The Dodd-Frank Act, Pub. Law No. 111-203, became law on July 21, 2010. Section 929I of the Act immediately came under fire as journalists and transparency advocates said that the SEC could use it to refuse to comply with FOIA requests if the requests sought records regarding the SEC's "surveillance, risk assessments, or other regulatory and oversight activities." The SEC used § 929I on July 27 to refuse a request by the Fox Business Network (FBN) for information regarding the Bernie Madoff case. On August 3, a consortium of 10 transparency groups sent a letter to Sen. Christopher Dodd (D-Conn.) and Rep. Barney Frank (D-Mass.), co-sponsors of the Dodd-Frank Act, calling for the repeal of 929I and citing concerns about the SEC's record of openness. For more on the incident involving FBN's information request and early criticism of the law, see "Transparency Advocates Protest SEC's New FOIA Exemption" in the Summer 2010 issue of the Silha Bulletin.

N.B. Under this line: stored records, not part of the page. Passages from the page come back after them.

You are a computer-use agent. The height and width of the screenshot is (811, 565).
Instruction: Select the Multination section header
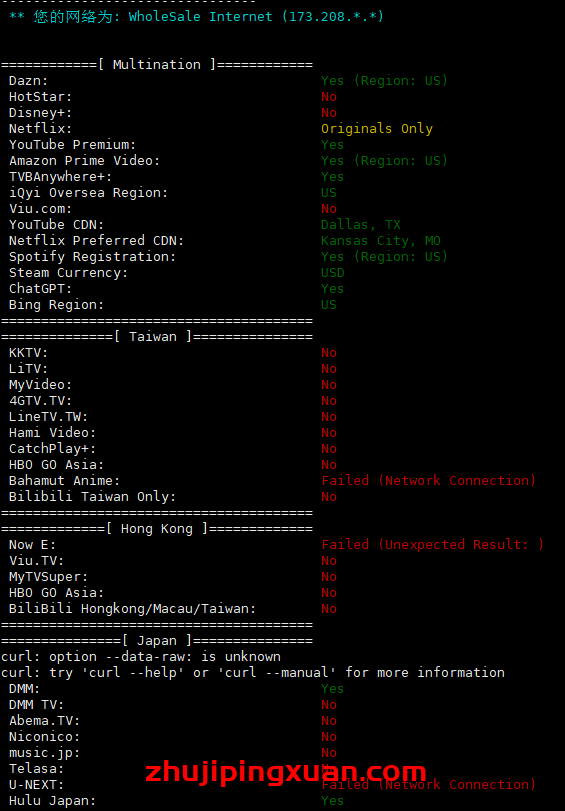pos(157,65)
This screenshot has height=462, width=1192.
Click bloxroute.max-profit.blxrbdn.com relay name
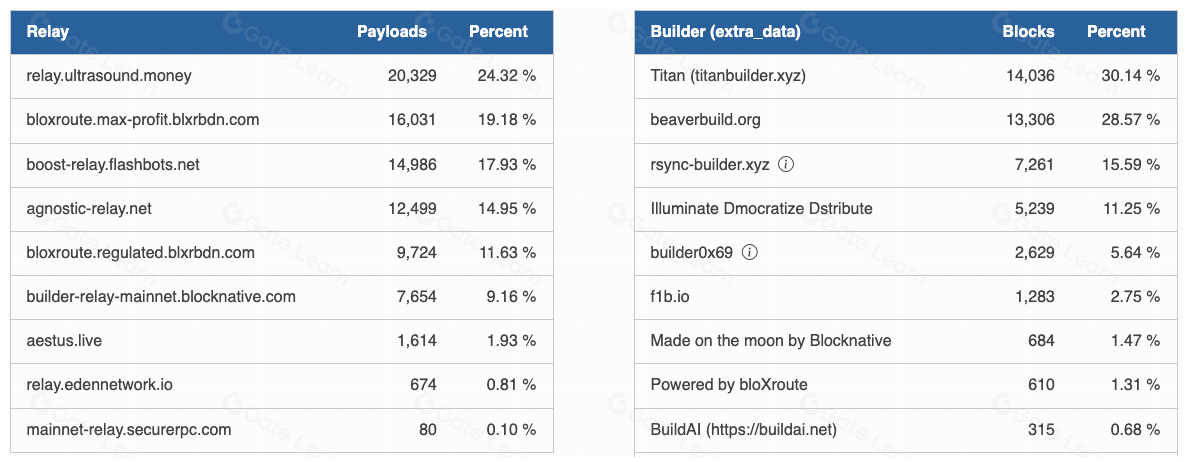pos(143,120)
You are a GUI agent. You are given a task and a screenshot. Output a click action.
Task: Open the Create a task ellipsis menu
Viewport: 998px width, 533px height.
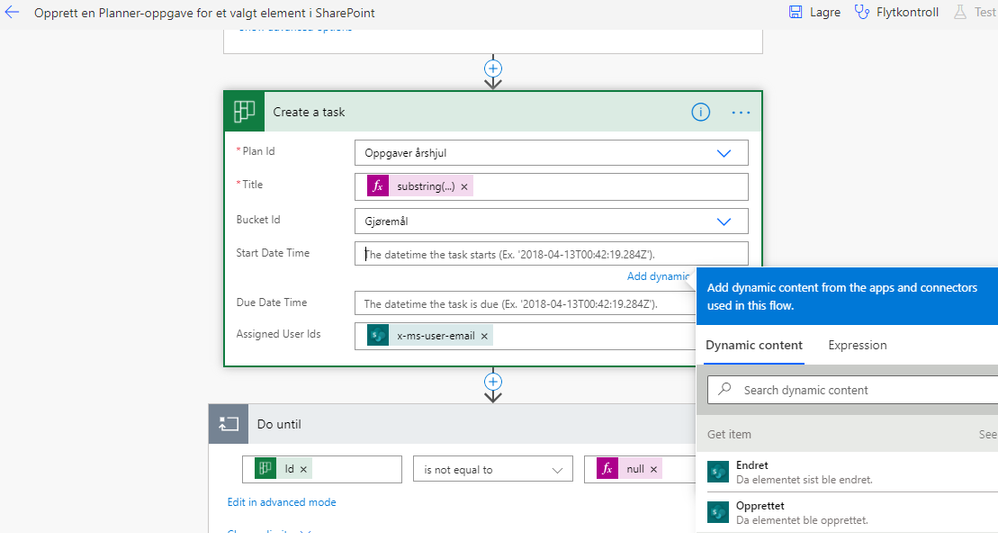[740, 112]
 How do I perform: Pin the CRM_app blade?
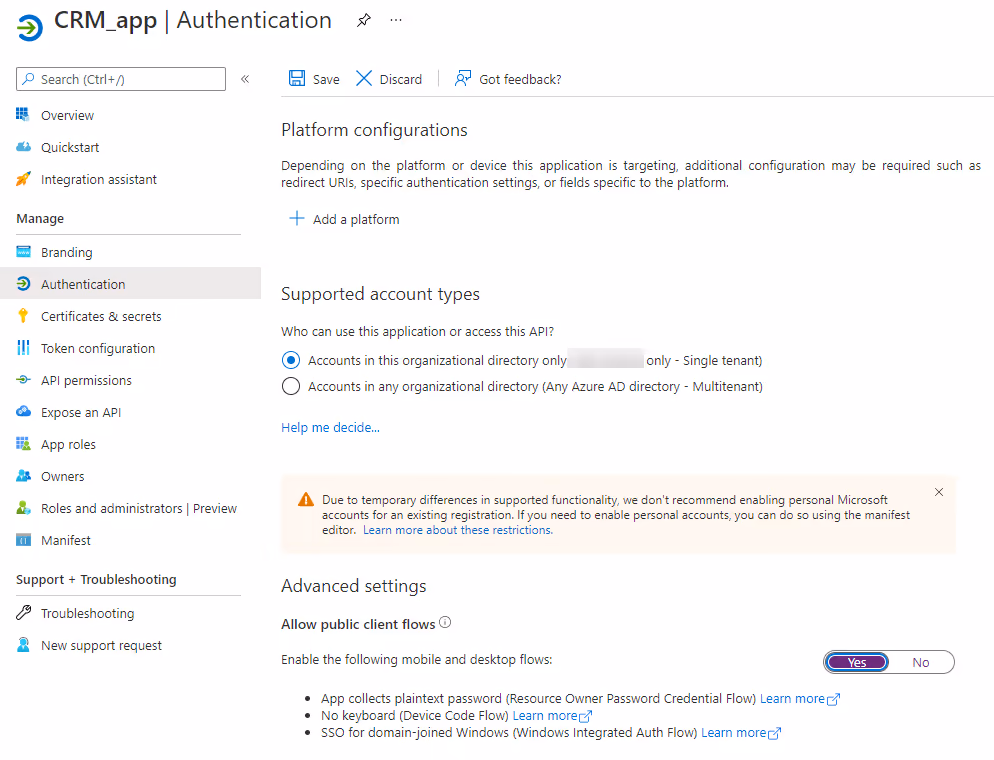click(363, 20)
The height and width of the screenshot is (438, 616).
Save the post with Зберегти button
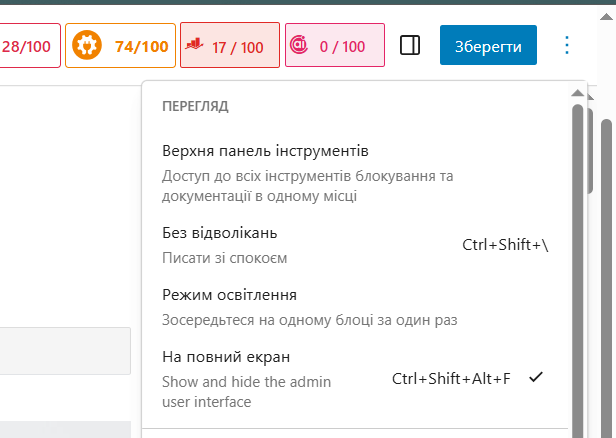coord(488,46)
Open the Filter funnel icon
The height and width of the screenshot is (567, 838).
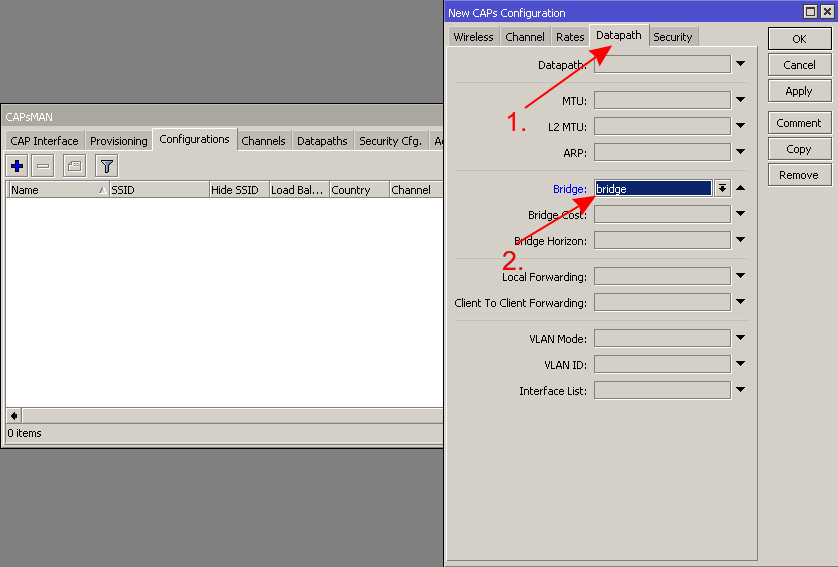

According to an October 6 report by the Reporters Committee for Freedom of the Press (RCFP), discussion of a repeal of the provision arose in July, when U.S. Rep. Darrell Issa (R-Calif.), Ranking Member of the House Oversight and Government Reform Committee, formally objected to it. Issa was joined by Rep. Ron Paul (R-Texas) and Senators Patrick Leahy (D-Vt.) and Ted Kaufman (D-Del.). The RCFP also reported that in a September 16 House Oversight and Government Reform Committee hearing, opponents of provision 929I argued that it was "too broad, thereby giving the SEC the power to refuse the disclosure of information that could be crucial to public oversight of the financial system and to prevent future financial crises." The Associated Press reported September 18 that SEC Chairman Mary Schapiro argued in the hearing that the SEC needed the exemption because, in some cases, firms would be reluctant to voluntarily provide information if they knew it could be viewed publicly, including by competitors.
The federal FOIA has nine exemptions, covering disclosures that could harm national security or "constitute a clearly unwarranted invasion of personal privacy," for example. Exemption 4, which extends to "trade secrets" or "privileged or confidential commercial or financial information obtained from a person" and Exemption 8, which protects information "contained in or related to examination, operating, or condition reports about financial institutions that the SEC regulates or supervises" were cited by transparency advocates who initially protested § 929I as providing enough protection for the SEC and businesses.
Rick Blum, coordinator of the advocacy group Sunshine in Government Initiative, told the RCFP on October 6 that the repeal of § 929I is a "very strong first step," but more reform will be needed. Blum told the RCFP that Exemption 8 "is broad and no one really knows what it means and the SEC has not [previously] overseen or monitored how Wall Street works."
In a September 23 statement, Issa said, "by repealing [§ 929I], we have reaffirmed our commitment to ensure that the SEC will be held to the highest possible standard of accountability and transparency."